SENSE OF SAFETY: TV6 Investigates how one school district responded to a near tragedy
Two minutes. That is all it took to change several lives in the North Scott School District Community.
“It went by so quick,” Anna Hodge, a North Scott Student said. “I hope nobody ever, ever has to go through anything like that.
It only took two minutes nearly for a student to pull a gun out inside a North Scott Junior High School classroom, point it as his teachers face and pull the trigger. The safety was on and the gun did not fire.
“At that point, my mind said ‘Oh my Gosh’ he just tried to shoot me and I better not let that happen again,” social studies teacher Dawn Spring said during court, reflecting on the incident.

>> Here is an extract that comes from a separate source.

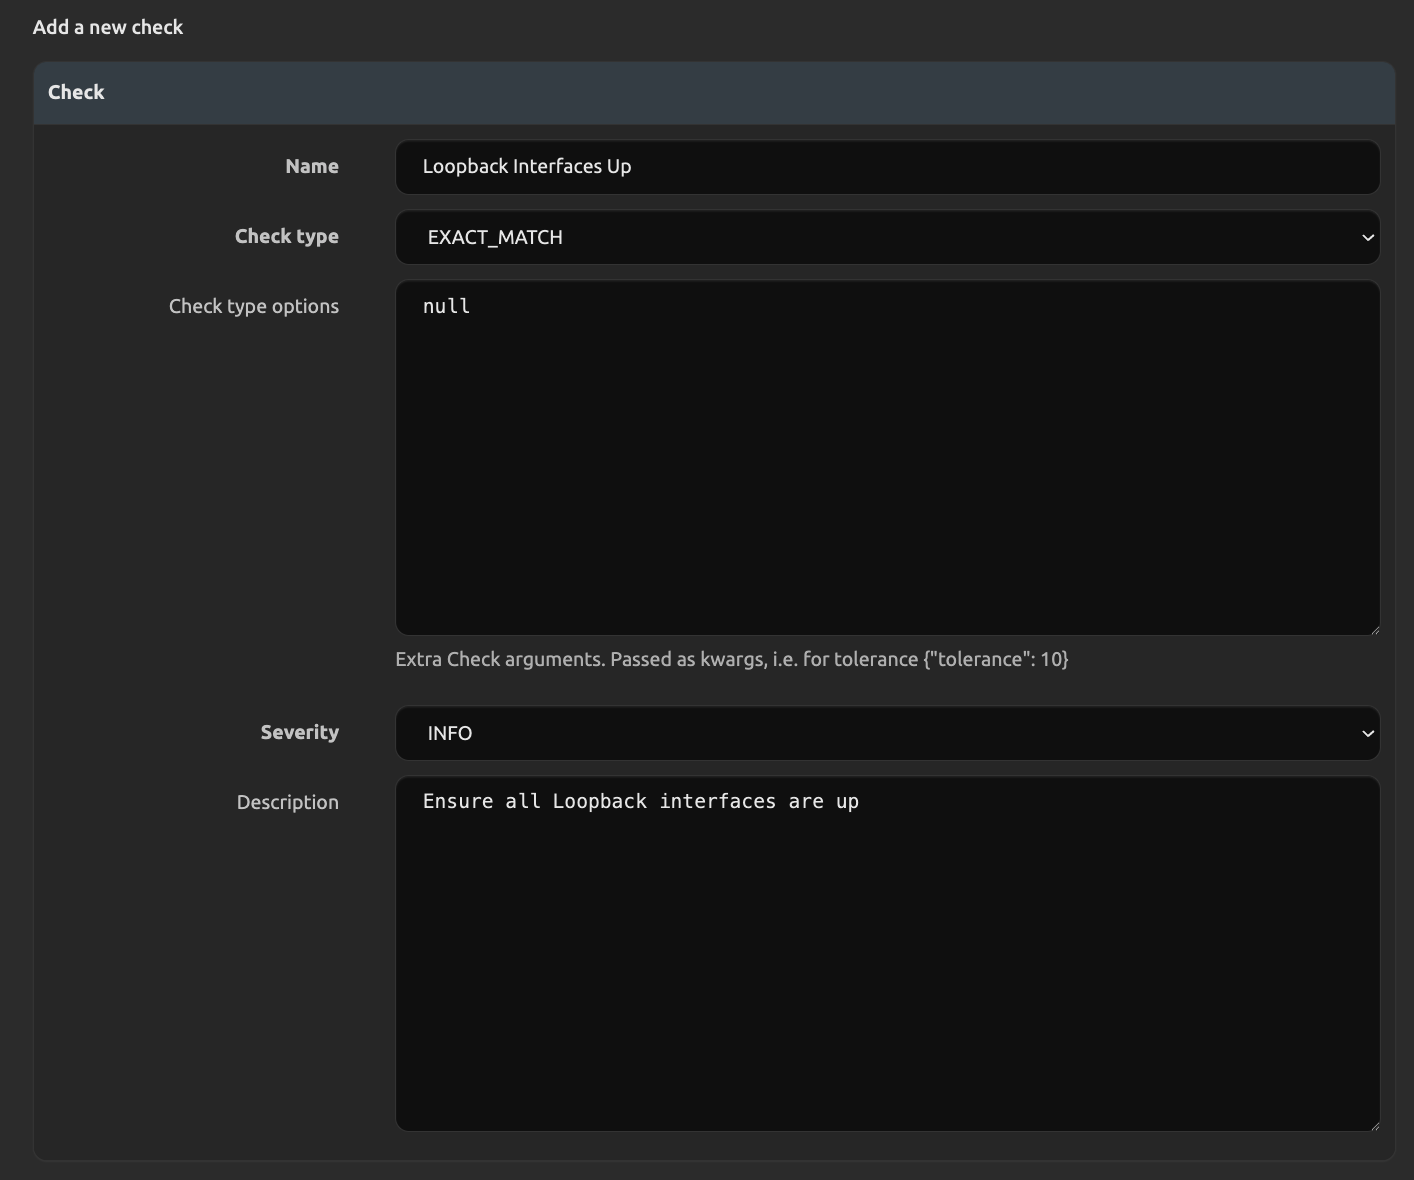The image size is (1414, 1180).
Task: Grab the Description textarea resize handle
Action: tap(1374, 1125)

Students in the North Scott School District return to class on August 23rd. The memory of what happened will be in their minds, but when they get back into the classroom, they will find the district is moving forward and changes have been made. Some of the changes are small, but superintendent Joe Stutting told TV6 weekend anchors Jenna Jackson and Chris Carter the staff at the school kept a horrible situation from becoming any worse.

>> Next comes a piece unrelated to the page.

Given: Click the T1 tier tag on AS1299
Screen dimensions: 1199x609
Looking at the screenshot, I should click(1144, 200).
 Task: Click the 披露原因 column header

“You don't think something like that could happen here at North Scott, small-town Iowa where we're made up of a number of just small farm communities,” Stutting said. “Then you know, you then realize you become a national statistic. I'm not sure anything is shocking to the district, you know, you have different emotions over the whole process but our real concern as the district is how do we support our staff and our students and our families.”
After the incident, a group of district leaders spoke to each classroom at the Junior High School. One student had a lasting impact on Stutting.
"I remember one girl in one of the classrooms saying 'can you promise it won't happen again?' and the answer is no,” he reflected. I would be lying to her and I'd be lying to all of you if I said oh this will never happen again because we can't guarantee that and that is something that is hard to tell a 13-year-old, a 14-year-old."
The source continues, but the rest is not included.